== Record set ==

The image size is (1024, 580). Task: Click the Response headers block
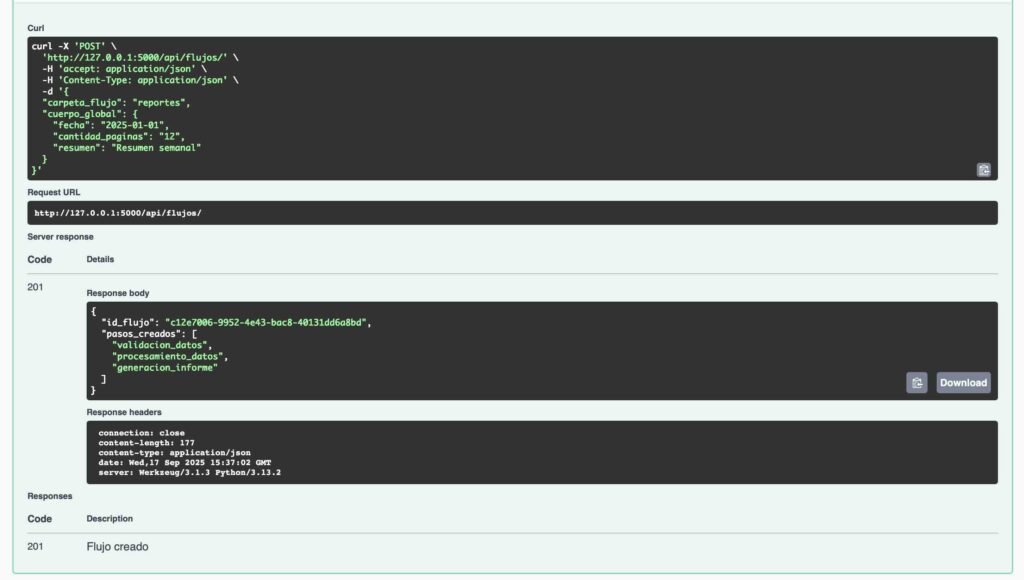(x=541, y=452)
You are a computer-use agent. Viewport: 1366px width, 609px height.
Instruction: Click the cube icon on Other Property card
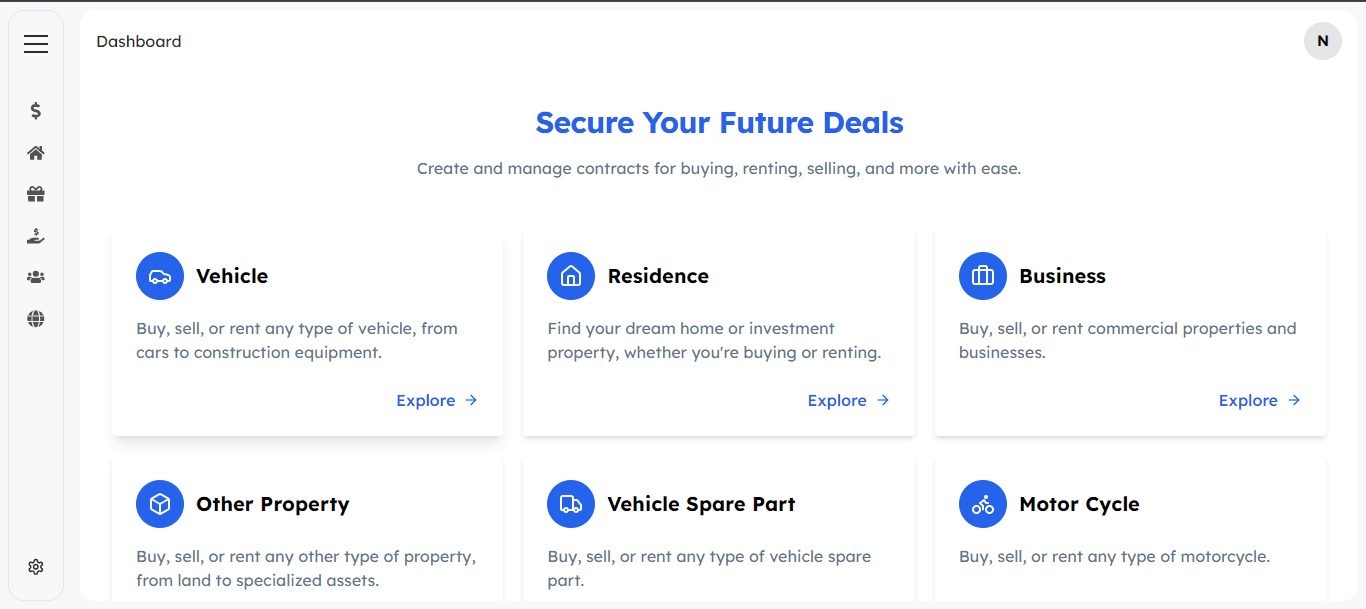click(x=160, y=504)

===

_What the task requires_
Make a verbatim copy of all the entries and strip out the pictures.

_Result for this exercise_
The image size is (1024, 580). Task: Click the Response headers block
(x=541, y=452)
You are a computer-use agent. Viewport: 1366px width, 609px height.
Instruction: Click the cube icon on Other Property card
click(x=160, y=504)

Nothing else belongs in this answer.